Coronavirus : Le FFFOD oeuvre à la constitution d’une boîte à outils sur la formation digitale

Dans un communiqué publié mercredi 18 mars, le Forum des acteurs de la formation digitale (FFFOD) annonce avoir lancé un appel à ses adhérents pour la construction d’une « boîte à outils » au service du maintien de l’activité de formation. Présentation et éclairage de Jacques Bahry, président du FFFOD.

Par - Le 20 mars 2020.

Le monde de la formation à distance continue de se mobiliser face à la crise sanitaire sans précédent qui affecte l’activité économique et sociale. C’est cette fois-ci au tour du Forum des acteurs de la formation digitale, acteur historique de l’appui au développement des formations ouvertes et à distance créé en 1995, de se lancer dans une initiative solidaire pour le soutien à la continuité pédagogique : « Le FFFOD mettra très bientôt en libre accès sur son site un ensemble de ressources et de bonnes pratiques de la formation digitale pour aider les organismes de formation à déployer des modalités de formation tout à distance dans cette période transitoire », indique l’association dans un communiqué.
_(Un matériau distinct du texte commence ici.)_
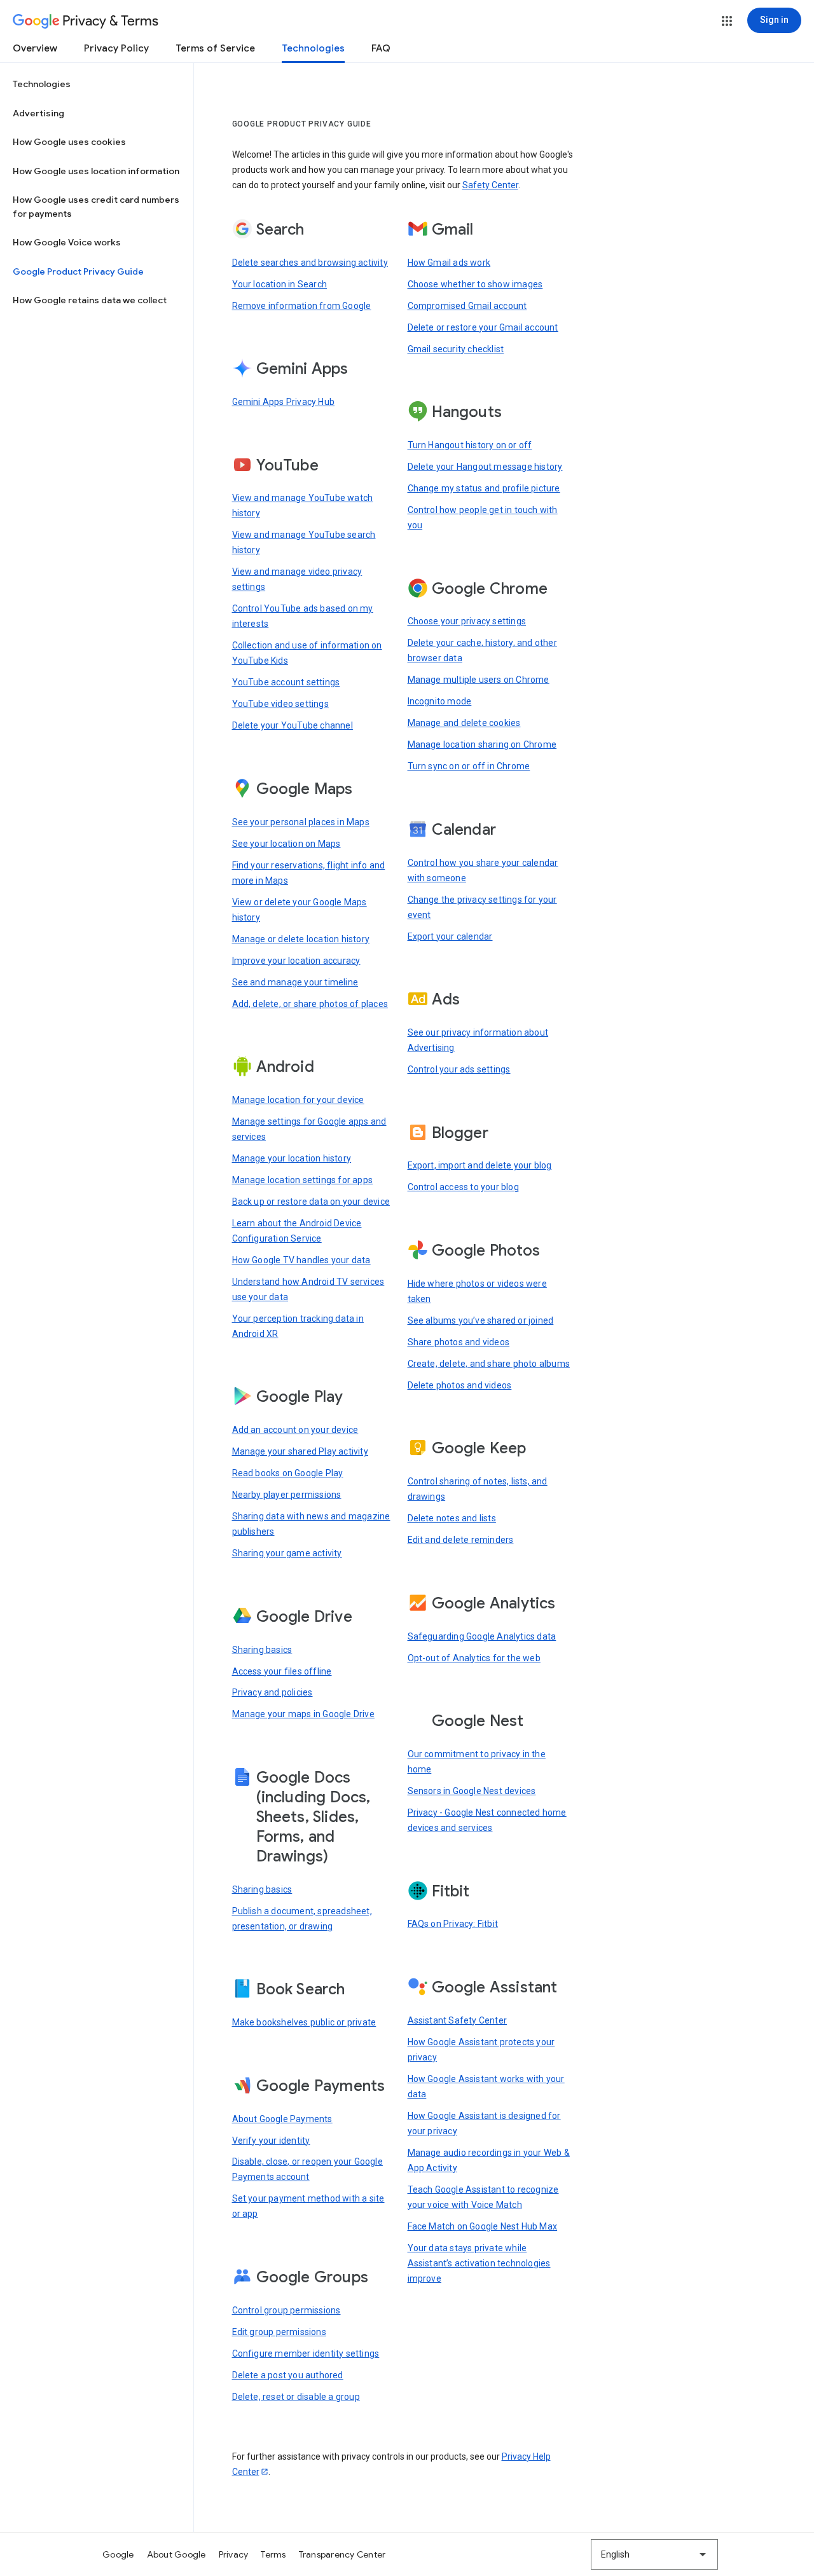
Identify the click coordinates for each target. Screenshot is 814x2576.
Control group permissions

Pour ce faire, le FFFOD a ce même jour lancé un appel auprès de sa centaine d’adhérents pour constituer une « boîte à outils ». Objectif ? « Proposer des ressources qualitatives, des bonnes pratiques pour se professionnaliser sur le digital et porter à la connaissance des professionnels des dispositifs et des initiatives qui contribuent à la poursuite de l’activité de formation à distance. »
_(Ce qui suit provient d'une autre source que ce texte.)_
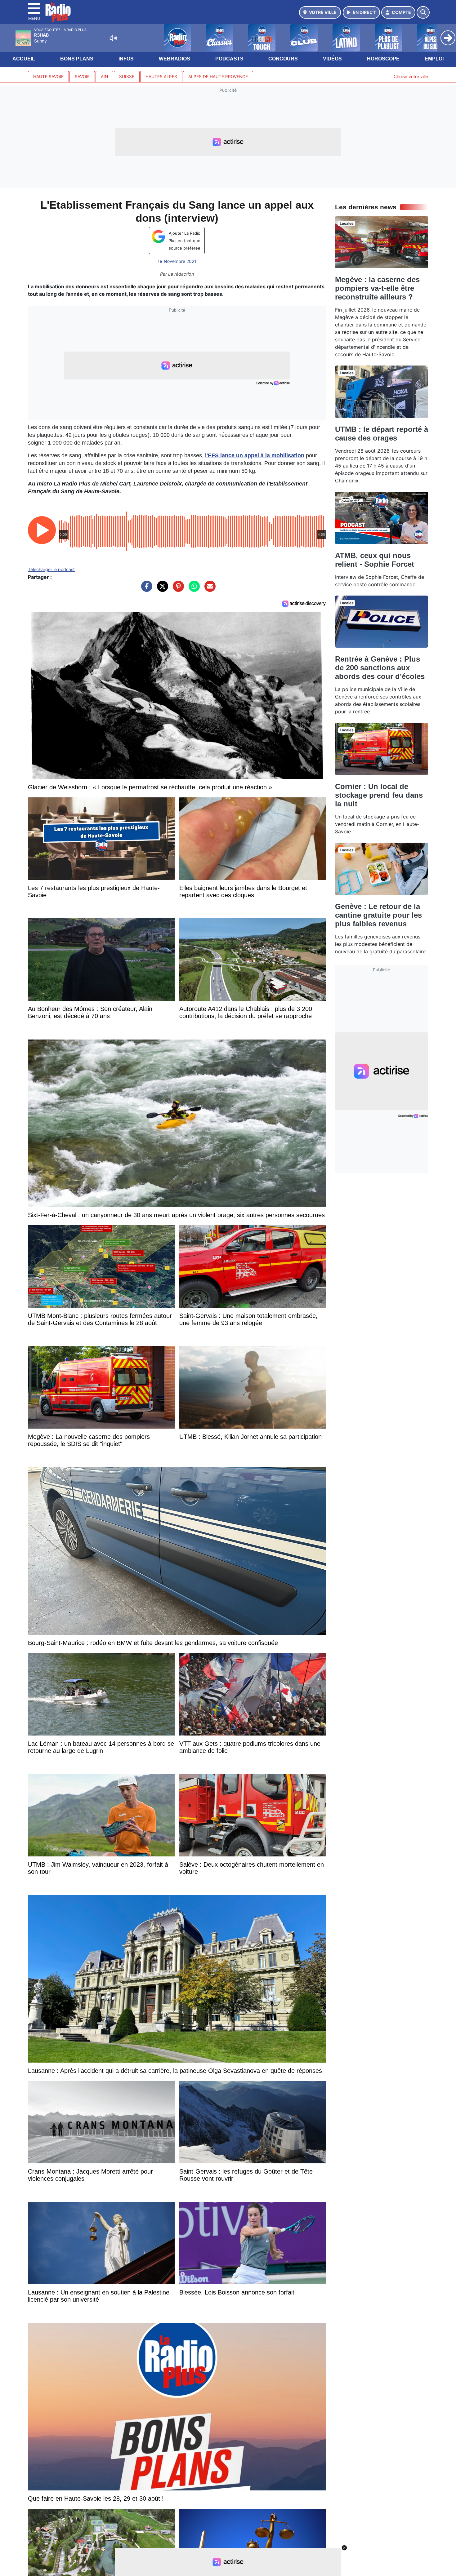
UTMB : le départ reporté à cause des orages (381, 433)
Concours (283, 58)
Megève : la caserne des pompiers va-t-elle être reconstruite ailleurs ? (377, 288)
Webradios (174, 58)
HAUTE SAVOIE (48, 76)
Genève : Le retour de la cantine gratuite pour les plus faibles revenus (378, 915)
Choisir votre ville (411, 76)
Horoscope (383, 58)
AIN (104, 76)
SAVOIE (82, 76)
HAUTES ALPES (161, 76)
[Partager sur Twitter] (161, 589)
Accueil (23, 58)
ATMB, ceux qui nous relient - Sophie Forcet (374, 559)
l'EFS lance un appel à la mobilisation (254, 455)
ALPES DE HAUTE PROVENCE (218, 76)
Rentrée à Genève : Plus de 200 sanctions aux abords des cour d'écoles (380, 668)
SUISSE (126, 76)
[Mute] (113, 38)
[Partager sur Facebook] (145, 589)
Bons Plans (76, 58)
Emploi (434, 58)
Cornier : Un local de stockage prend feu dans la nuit (379, 795)
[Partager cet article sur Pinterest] (177, 589)
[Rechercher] (423, 12)
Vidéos (332, 58)
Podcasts (229, 58)
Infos (126, 58)
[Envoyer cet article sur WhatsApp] (193, 589)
Invitant à ne pas confondre urgence et précipitation, le FFFOD souligne le risque qu’il y aurait à « déployer des dispositifs au rabais qui s’exonèrent des bonnes pratiques pédagogiques et de l’impératif de qualité ». Protégez-vous en réservant la date du mardi 24 mars, de 13h à 14h30 : une dizaine d’experts du FFFOD réunis en webinaire apporteront des éclairages sur l’accompagnement, les ressources pédagogiques, les classes virtuelles et les outils à déployer.

Le FFFOD a diffusé jeudi 19 mars un second communiqué dédié aux financements, avec un point particulier sur la question des surcoûts et des rémunérations.

3 QUESTIONS À JACQUES BAHRY, PRÉSIDENT DU FORUM DES ACTEURS DE LA FORMATION DIGITALE

Sans jouer à l’excès la partition « crise = opportunité », est-ce qu’il n’y a pas là une occasion forte pour les acteurs d’exposer au plus grand nombre le potentiel de la formation à distance ?

Jacques Bahry – Il faut d’abord dire que l’on ne s’y attendait pas. Personne n’imaginait que, du jour au lendemain, toute l’offre de formation initiale et continue serait sommée de passer à distance. Il ne faudrait pas que cela soit subi. D’où la nécessité d’une mobilisation pour que cela se passe de manière positive et que les gens prennent goût à ce type de dispositifs. Autant les apprenants que les formateurs. Tout cela s’inscrit dans les logiques du temps actuel, que ce soit au niveau des outils numériques ou de l’individualisation des parcours.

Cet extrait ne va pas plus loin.